I have a pandas dataframe with data like:
+-----------+-----------------+---------+
| JOB-NAME | Status | SLA |
+-----------+-----------------+---------+
| job_1 | YET_TO_START | --- |
| job_3 | COMPLETED | MET |
| job_4 | RUNNING | MET |
| job_2 | YET_TO_START | LATE |
| job_6 | RUNNING | LATE |
| job_5 | FAILED | LATE |
| job_7 | YET_TO_START | --- |
| job_8 | COMPLETED | NOT_MET |
+-----------+-----------------+---------+
I need to sort this table based on the Status and SLA states, like for Status: FAILED will be top on the table, then YET_TO_START, then RUNNING, and finally COMPLETED. Similarly for SLA the order will be LATE, ---, NOT_MET, and MET. Like this:
+-----------+-----------------+---------+
| JOB-NAME | Status | SLA |
+-----------+-----------------+---------+
| job_5 | FAILED | LATE |
| job_2 | YET_TO_START | LATE |
| job_1 | YET_TO_START | --- |
| job_7 | YET_TO_START | --- |
| job_6 | RUNNING | LATE |
| job_4 | RUNNING | MET |
| job_8 | COMPLETED | NOT_MET |
| job_3 | COMPLETED | MET |
+-----------+-----------------+---------+
I am able to do this custom sorting priority-based only on single column Status, but unable to do for multiple columns.
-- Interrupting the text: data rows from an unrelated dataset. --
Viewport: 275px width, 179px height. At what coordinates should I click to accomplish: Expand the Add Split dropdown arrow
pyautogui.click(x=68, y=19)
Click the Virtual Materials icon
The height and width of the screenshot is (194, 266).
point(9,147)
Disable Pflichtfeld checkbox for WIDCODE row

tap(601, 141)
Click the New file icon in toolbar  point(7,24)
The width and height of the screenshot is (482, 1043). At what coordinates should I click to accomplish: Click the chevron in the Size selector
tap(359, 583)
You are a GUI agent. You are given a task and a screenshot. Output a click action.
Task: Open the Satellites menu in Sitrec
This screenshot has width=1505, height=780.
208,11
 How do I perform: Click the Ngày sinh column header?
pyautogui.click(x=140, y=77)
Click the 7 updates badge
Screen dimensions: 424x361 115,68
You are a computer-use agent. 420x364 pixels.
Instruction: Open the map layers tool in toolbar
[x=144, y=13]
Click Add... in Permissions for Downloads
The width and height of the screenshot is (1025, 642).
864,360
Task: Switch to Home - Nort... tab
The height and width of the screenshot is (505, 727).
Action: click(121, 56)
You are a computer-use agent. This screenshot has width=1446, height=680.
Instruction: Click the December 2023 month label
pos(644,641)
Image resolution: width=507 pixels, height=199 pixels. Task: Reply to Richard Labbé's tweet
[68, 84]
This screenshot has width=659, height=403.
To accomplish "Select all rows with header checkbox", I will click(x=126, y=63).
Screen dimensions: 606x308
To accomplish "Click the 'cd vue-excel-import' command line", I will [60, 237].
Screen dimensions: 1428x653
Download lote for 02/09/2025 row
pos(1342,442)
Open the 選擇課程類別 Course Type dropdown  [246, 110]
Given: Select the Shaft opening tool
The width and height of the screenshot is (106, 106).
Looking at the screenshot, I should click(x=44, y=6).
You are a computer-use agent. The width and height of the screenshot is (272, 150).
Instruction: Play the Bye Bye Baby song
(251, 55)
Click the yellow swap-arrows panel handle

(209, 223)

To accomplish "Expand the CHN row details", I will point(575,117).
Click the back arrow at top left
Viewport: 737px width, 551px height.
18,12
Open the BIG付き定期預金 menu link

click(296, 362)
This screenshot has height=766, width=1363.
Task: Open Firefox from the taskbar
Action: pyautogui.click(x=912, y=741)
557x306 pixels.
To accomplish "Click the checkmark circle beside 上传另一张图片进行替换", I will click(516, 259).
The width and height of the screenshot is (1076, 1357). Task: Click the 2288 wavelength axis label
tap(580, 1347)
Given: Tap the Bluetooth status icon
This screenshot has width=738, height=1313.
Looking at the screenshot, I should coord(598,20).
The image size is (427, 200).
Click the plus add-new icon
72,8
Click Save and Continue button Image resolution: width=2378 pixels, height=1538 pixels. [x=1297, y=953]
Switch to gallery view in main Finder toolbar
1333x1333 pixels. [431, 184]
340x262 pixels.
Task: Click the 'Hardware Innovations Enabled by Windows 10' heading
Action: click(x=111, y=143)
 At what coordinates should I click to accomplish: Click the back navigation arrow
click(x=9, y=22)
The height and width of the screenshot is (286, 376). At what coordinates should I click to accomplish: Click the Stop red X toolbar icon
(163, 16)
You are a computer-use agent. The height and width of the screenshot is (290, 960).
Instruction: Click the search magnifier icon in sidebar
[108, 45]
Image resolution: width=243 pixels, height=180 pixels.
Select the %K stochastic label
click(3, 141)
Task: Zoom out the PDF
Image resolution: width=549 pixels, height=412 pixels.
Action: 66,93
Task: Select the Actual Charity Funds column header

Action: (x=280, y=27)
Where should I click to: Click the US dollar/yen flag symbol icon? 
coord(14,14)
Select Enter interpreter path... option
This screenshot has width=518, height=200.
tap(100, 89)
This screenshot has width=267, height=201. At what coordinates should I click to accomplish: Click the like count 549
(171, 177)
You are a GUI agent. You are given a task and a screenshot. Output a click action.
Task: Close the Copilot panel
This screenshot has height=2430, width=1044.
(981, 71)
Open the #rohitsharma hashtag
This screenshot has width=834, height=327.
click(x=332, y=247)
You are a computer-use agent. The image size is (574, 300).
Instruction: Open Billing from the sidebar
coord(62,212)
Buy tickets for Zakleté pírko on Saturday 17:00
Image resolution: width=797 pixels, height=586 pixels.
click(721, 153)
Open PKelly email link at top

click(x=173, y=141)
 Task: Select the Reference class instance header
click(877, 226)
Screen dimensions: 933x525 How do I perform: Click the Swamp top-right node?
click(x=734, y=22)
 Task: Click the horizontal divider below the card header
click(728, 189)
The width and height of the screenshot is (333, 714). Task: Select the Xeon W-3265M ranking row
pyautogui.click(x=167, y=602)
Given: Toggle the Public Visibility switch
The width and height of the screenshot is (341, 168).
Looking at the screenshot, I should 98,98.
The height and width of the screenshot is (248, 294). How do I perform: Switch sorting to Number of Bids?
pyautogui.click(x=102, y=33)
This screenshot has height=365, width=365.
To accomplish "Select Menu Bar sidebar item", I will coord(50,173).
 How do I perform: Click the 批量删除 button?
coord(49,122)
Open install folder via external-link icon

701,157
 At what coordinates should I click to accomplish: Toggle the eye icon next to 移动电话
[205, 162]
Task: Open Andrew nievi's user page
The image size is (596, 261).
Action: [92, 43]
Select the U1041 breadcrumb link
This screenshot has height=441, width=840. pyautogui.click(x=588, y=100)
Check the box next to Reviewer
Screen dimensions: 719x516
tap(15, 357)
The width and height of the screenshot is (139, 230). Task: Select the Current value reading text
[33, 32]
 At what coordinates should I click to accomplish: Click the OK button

sort_order_dict = {"FAILED":0, "YET_TO_START":1, "RUNNING":2, "COMPLETED":3}
joined_df = joined_df.sort_values(by=['status'], key=lambda x: x.map(sort_order_dict))
A solution is given here, but its for single column, not multiple column.
You can extend dictionary by values from another columns, only necessary different keys in both columns for correct working like mentioned mozway in comments:
sort_order_dict = {"FAILED":0, "YET_TO_START":1, "RUNNING":2, "COMPLETED":3,
"LATE":4, "---":5, "NOT_MET":6, "MET":7}
df = df.sort_values(by=['Status','SLA'], key=lambda x: x.map(sort_order_dict))
print (df)
JOB-NAME Status SLA
5 job_5 FAILED LATE
3 job_2 YET_TO_START LATE
0 job_1 YET_TO_START ---
6 job_7 YET_TO_START ---
4 job_6 RUNNING LATE
2 job_4 RUNNING MET
7 job_8 COMPLETED NOT_MET
1 job_3 COMPLETED MET
Or use ordered Categorical
:
df['Status'] = pd.Categorical(df['Status'], ordered=True,
categories=['FAILED', 'YET_TO_START', 'RUNNING', 'COMPLETED'])
df['SLA'] = pd.Categorical(df['SLA'], ordered=True,
categories= ['LATE', '---', 'NOT_MET', 'MET'])
df = df.sort_values(by=['Status','SLA'])
print (df)
JOB-NAME Status SLA
5 job_5 FAILED LATE
3 job_2 YET_TO_START LATE
0 job_1 YET_TO_START ---
6 job_7 YET_TO_START ---
4 job_6 RUNNING LATE
2 job_4 RUNNING MET
7 job_8 COMPLETED NOT_MET
1 job_3 COMPLETED MET